Has it always been 1,000 or has it been reduced recently? Any official announcements on the matter?
Yes, looks like a free tier change has been made, see the pricing page. That’s unfortunate, as GitLab have offered 2,000 minutes/month for some time (and still do). It was indeed 1,500 for many months, at least back to October 2017. I guess it changed in August or September 2018.
I wonder if the cost of supporting an increasing number of free tier users went past the budget that was set for them?
Just wanted to clear things up here. Yes the build minutes allowance did drop. An email was sent out a couple of weeks ago to existing free tier customers about this. The information is also posted in the CircleCI Changelog.
Open source projects aren’t affected by this change though.

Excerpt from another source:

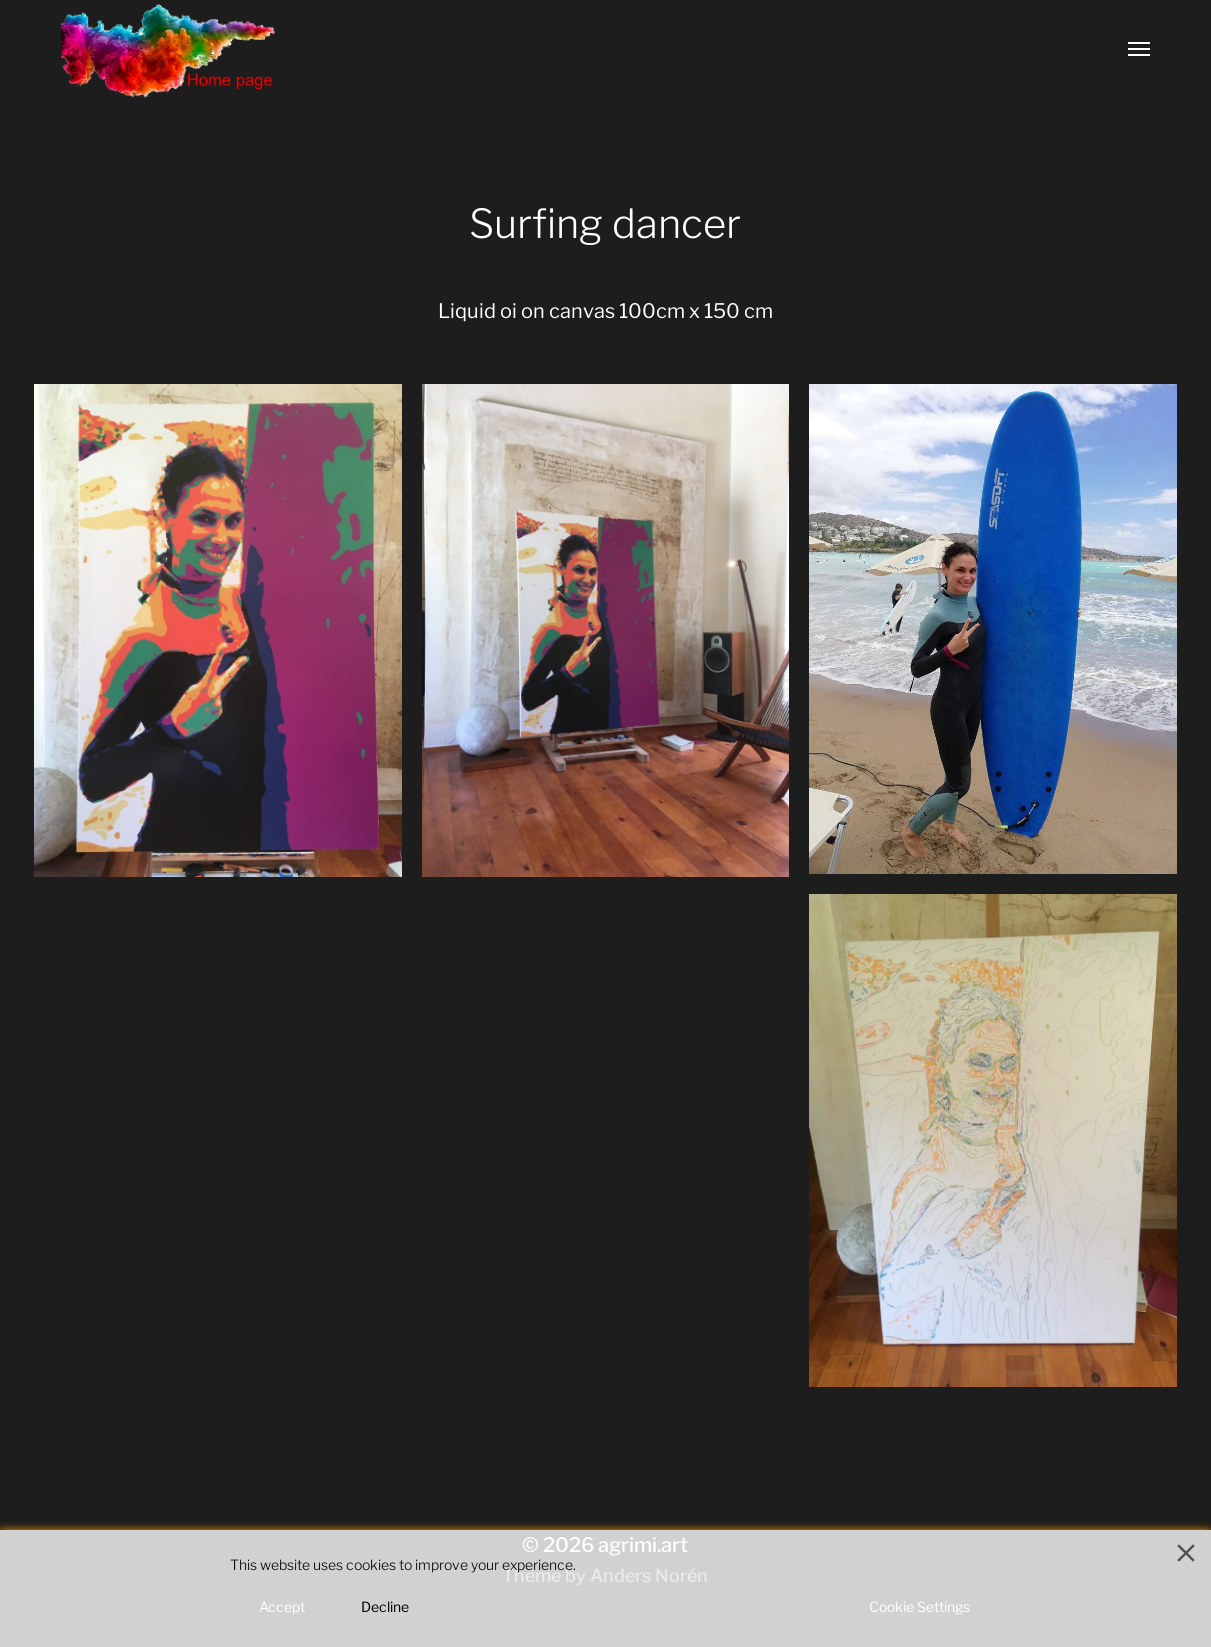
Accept (282, 1606)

It doesn’t matter too much on my side, but I don’t think I received it. A quick email search reveals I did get:
October 2018 updates from CircleCI
September 2018 updates: CircleCI 2.1 configuration, Xcode 10 image available for macOS jobs, upcoming events, and more!

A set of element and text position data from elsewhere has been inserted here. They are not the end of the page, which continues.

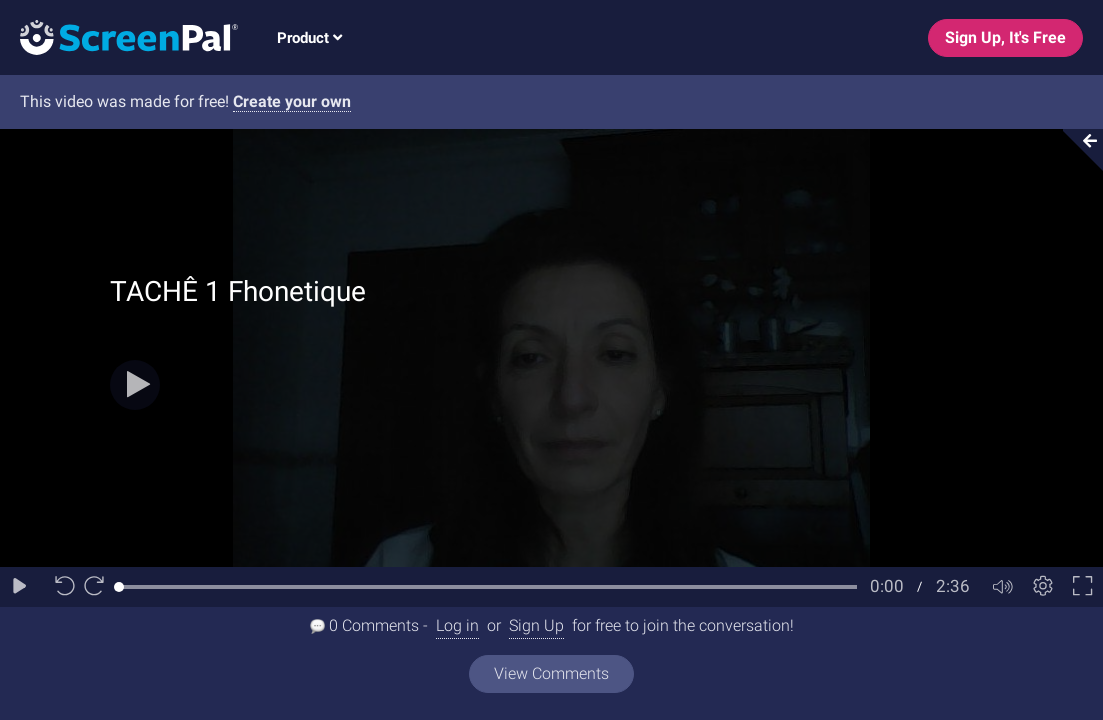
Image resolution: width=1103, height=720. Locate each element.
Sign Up (536, 625)
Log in (457, 625)
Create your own (292, 101)
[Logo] (119, 36)
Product (309, 38)
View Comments (551, 673)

I’m well within the new tier, so the change isn’t onerous for me, but just for interest: I can’t see that my build times have changed much at all. The change log indicates I should be seeing 33% speed improvements.
I’ve just looked through some history, and my daily PhantomJS + PHP browser tests are stubbornly on 9:30 to 11:00 minutes. If the 33% was across the board I’d be looking at dropping to 6 or 7 minutes.
I wonder if I am using time-based waits too much? I seem to recall I did a lot of DOM testing to wait for element changes, but perhaps there is something I am forgetting
I’m not too sure, I wasn’t part of putting out that email and the underlying message but I believe the build speed improves happened gradually earlier this year as we switched the hardware we were working with. It’s not like on the day the message went out we flipped a switch for the change.
I myself have sleep 10 scattered throughout various CircleCI configs though it’s not necessarily the right way to do it. There’s plenty of posts such as this one where people are trying to figure out the best way to wait for things. It’s something I’m thinking about and hoping to write about soon.
Yeah. I believe my tests are broadly in this form:
while (dom element does not exist && not timeout) {
sleep(1/10th sec)
}
if (dom element exists) {
read status of dom element
} else {
exit with error / fail
}
I might take a look at it to see if there is an area that could be optimised, but perhaps my tests just are not CPU bound.